The Atrium Companies decided to offers its full line of impact-resistant windows after reviewing information it collected from laminated glass suppliers, the American Architectural Manufacturers Association and Ducker Research, which it says helped validate the market size.

"Most of the research was grassroots by looking at the competitive landscape and customer needs," Reilly says.

Andersen Windows also offers an impact-resistant product line.

"The building codes are now mandating that type of product in coastal areas … We would have very little sales opportunities on the coast and we wouldn't be able to compete [if we didn't offer an impact-resistant product line]," Steve Berg, coastal products manager for Andersen Windows, says.

In its 400 Series product line, the windows are not only impact-resistant, but they also have low-E4 glass, a protective film on the inside and outside which protects in the transportation and installation of the product and a low-maintenance coating on the window.

The Screen Option
JELD-WEN also listened to customers who said a fully integrated retractable screen would save them time every year when people typically take hours removing and storing screens.

"JELD-WEN is committed to providing high-design options that preserve the architectural integrity of custom wood windows," says Rod Clark, wood windows product marketing manager. "The company chose to partner with Phantom Screens because we believe Phantom makes the best retractable screen with the highest quality and best features available."

Clark says that one of the benefits of this partnership is that instead of adding on the screen at a later time with materials that don't match, these screens are factory installed.

Marvin Windows is also manufacturing a window with a screen, but with a different twist.

"Marvin's venting picture windows solve an issue that has challenged the industry for decades," John Kirchner, public relations managers, says. "Historically, homeowners and architects have had to make a trade-off between enjoying big beautiful unobstructed views and ventilation.
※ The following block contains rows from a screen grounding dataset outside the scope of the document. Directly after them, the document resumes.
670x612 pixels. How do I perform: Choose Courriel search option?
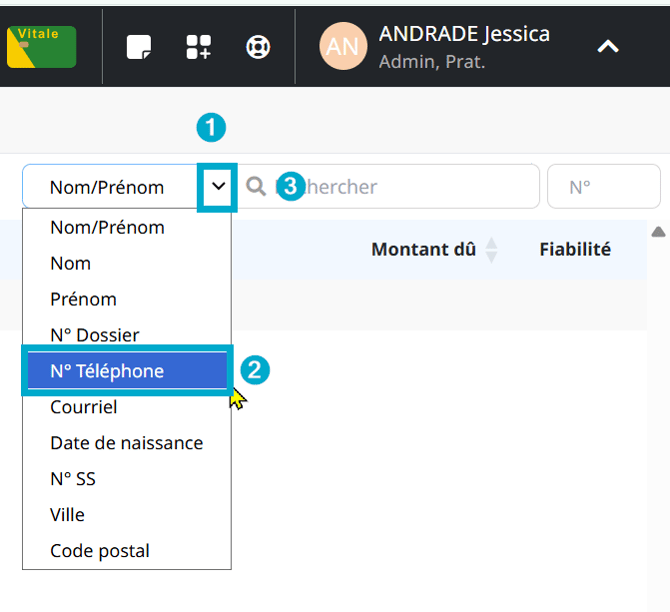[x=84, y=407]
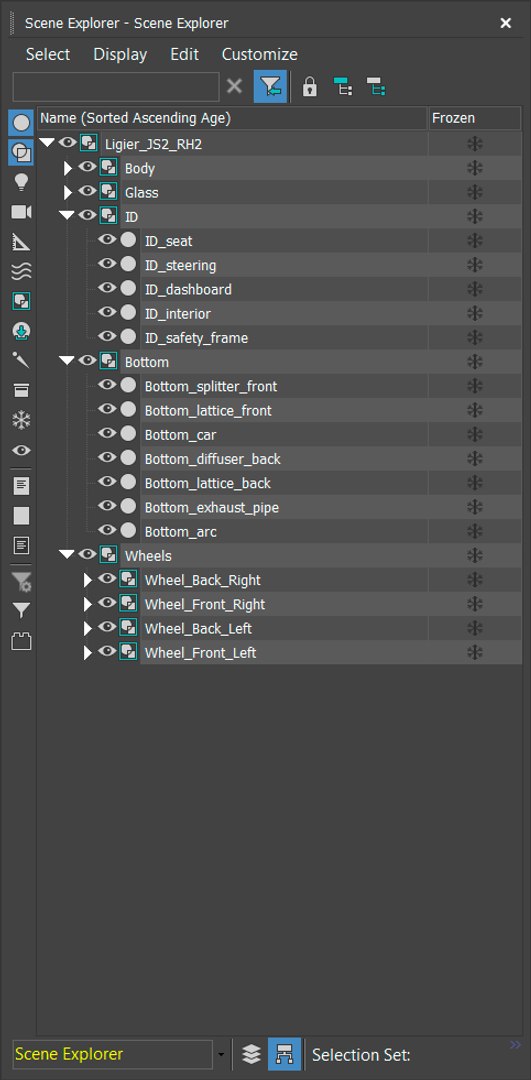Toggle Display Bones filter icon

point(21,361)
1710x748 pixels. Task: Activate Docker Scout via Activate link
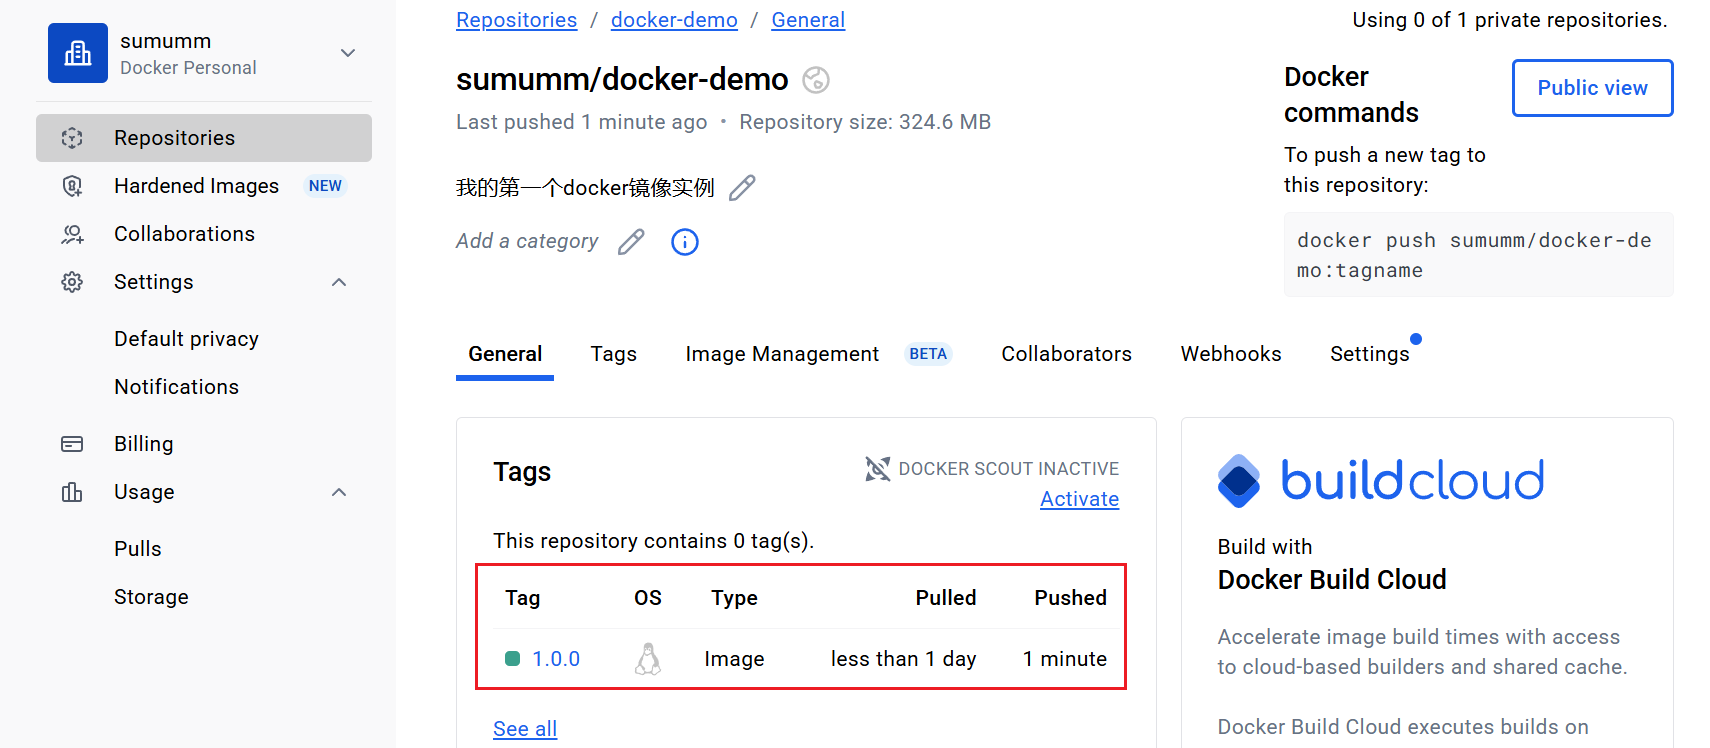tap(1079, 499)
If they choose to install stationary windows with large expanses of glass, they have a spectacular view but windows that cannot open. The alternative was to mull multiple operating units to achieve ventilation, but then screens, hardware and mull posts would interfere with the views. With [this product], there are no trade-offs."

A Matter of Decoration
Other manufacturers are looking to spice up their window line by offering decorative glass options. "We are continuously expanding our options and trying to offer decorative features that are also affordable," Jeff Kibler, brand manager for Peachtree Doors and Windows, says. "[Peachtree's 300 Series double hung window] combines optically divided lite grilles and a narrow bead of black acrylic caming to accentuate the grilles. It's considerably less expensive than true-edge beveled glass, and is available in straight-line patterns on any Peachtree window or patio door."

Kibler explains that the company didn't conduct any official research, but it did use anecdotal information from dealers and builders that found that the more options a company offers, the more homeowners it can please with its product selection.
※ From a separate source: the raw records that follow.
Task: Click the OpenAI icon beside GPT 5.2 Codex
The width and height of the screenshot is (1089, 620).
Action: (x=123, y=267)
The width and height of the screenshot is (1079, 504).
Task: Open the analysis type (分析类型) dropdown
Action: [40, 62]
"We received very positive feedback from our readers, which prompted us to move forward with the expansion of the product line," Nugent says.

Don't Waste Your Energy
Customers are also looking for products that are more energy efficient, according to two window manufacturers.
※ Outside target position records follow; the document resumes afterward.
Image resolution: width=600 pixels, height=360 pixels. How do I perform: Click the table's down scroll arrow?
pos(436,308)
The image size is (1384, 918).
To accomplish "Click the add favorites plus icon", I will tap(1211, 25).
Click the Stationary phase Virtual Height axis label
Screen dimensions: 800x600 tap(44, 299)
"Weather Shield recognized that the rising cost of heating and cooling would have homeowners, builders and architects seeking the most efficient products available," says Dave Koester, brand manager for the Legacy Series, ProShield and LifeGuard product lines. "Recent publicized research showed the importance of reducing the consumption of fossil fuels and the desire to help America reduce its dependence on foreign fuels (particularly oil)."

There was no formal research conducted before the company decided to begin manufacturing its Zo-e-shield window brand. Zo-e-shield glazing systems deliver low center-of-glass U-values and solar heat gain coefficients; protect a home's interior from harmful ultraviolet rays while allowing more visible light into the home; provide exterior surfaces that are easy to clean, repel dirt and reduce water spots; and reduce condensation.

"Our customers were asking for help in reducing heating and cooling costs and to be more kind to the environment along the way," he explains.

"Every buying audience-builders, remodelers and homeowners-is embracing energy-efficient glass packages for windows and doors right now," says Chris Monroe, vice president of marketing for Simonton Windows. "ENERGY STAR® qualifications and programs have made a strong impact on people no matter what their geographical market. Ever since fuel costs started to rise we've seen a steady and continuing increase in requests for energy-efficient glass packages."

While many customers in coastal states will most likely purchase impact-resistant windows, only time will tell if the trends of built-in screens, decorative glass options or high energy efficiency will win market share.

Samantha Carpenter is editor for SHELTER magazine.